But let’s consider what if we acknowledge uncertainty... if we accept it. Perhaps easier said than done.  While I have had an academic career in decision science—naming and quantifying uncertainty—I spent three pandemic years making decisions—first for a hospital and then for a country during imperfect times, with imperfect data and incomplete science and with the whole world watching.

Certainly, my job—and your future—would be easier if there had been more answers than questions. But instead, we build resilience, we enhance coping, we rely on a strong support network, and we develop a tolerance for the unpredictable. And sometimes we have to do it in real time... on live TV!  One of my secret coping skills—carry a navy suit in your suitcase wherever you go... you never know when you’ll be on a direct flight to Washington.

But, I’ll tell you, in my fog of pandemic gray—I embraced some unbelievable gifts in my path.  I promise you, I never went into medicine anticipating a pandemic, anticipating a Presidential appointed position, anticipating an honorary degree that landed me in front of you today.

As you begin your journey, I encourage you to embrace—not to suppress—the gray—to follow the path uncertain, the questions unanswered, the approaches unconventional. And to lead by example for your clients – who you encourage to do the same—as you never know where they will lead you.

Twenty-seven years ago, I sat at my medical school graduation, hopeful to help one patient at a time, focused simply on doing good in the world, and with a pretty well-conceived plan.

See, in med school, I thought I was supposed to be a dermatologist—with frequent rotations in dermatology and in dermatopathology – and discussions with potential mentors about what a private dermatology practice entailed.

Stored data entries
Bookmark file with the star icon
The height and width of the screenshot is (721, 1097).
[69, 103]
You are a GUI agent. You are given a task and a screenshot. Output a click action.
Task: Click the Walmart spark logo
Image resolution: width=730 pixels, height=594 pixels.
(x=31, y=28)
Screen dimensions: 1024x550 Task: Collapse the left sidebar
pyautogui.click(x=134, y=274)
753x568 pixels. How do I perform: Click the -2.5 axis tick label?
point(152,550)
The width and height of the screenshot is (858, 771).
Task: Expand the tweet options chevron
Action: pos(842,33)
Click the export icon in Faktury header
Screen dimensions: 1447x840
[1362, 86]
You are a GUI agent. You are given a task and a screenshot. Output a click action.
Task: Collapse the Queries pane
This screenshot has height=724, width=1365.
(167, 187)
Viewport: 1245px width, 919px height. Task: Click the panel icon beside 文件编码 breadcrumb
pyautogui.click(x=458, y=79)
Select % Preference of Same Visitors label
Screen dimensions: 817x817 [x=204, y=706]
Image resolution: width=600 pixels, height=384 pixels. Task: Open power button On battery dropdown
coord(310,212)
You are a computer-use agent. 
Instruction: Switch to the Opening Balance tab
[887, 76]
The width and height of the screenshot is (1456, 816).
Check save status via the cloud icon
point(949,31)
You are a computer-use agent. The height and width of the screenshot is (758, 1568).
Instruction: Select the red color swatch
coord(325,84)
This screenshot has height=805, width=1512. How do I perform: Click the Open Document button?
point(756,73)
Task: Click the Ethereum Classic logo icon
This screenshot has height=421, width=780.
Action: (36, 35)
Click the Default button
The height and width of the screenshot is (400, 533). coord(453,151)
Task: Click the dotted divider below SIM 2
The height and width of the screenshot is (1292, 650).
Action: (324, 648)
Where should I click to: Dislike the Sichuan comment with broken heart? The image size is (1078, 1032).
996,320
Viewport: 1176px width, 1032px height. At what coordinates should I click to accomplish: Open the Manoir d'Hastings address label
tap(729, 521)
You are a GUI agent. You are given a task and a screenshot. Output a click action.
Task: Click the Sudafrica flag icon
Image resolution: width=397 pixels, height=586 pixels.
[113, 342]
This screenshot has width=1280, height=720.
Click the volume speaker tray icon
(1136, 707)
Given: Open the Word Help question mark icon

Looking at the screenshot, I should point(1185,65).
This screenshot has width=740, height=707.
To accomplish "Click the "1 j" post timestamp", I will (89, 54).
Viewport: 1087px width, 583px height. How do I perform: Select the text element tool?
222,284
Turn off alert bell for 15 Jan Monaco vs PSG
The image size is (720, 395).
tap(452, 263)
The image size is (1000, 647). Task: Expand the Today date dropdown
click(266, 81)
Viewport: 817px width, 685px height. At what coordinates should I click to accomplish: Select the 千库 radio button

→ **WORK TO BE COMPLETED**
Can you copy word for word the part of the speech on uncertainty that runs from "Twenty-seven years ago, I" up to and including "dermatology practice entailed."?

→ **REPLY**
Twenty-seven years ago, I sat at my medical school graduation, hopeful to help one patient at a time, focused simply on doing good in the world, and with a pretty well-conceived plan.

See, in med school, I thought I was supposed to be a dermatologist—with frequent rotations in dermatology and in dermatopathology – and discussions with potential mentors about what a private dermatology practice entailed.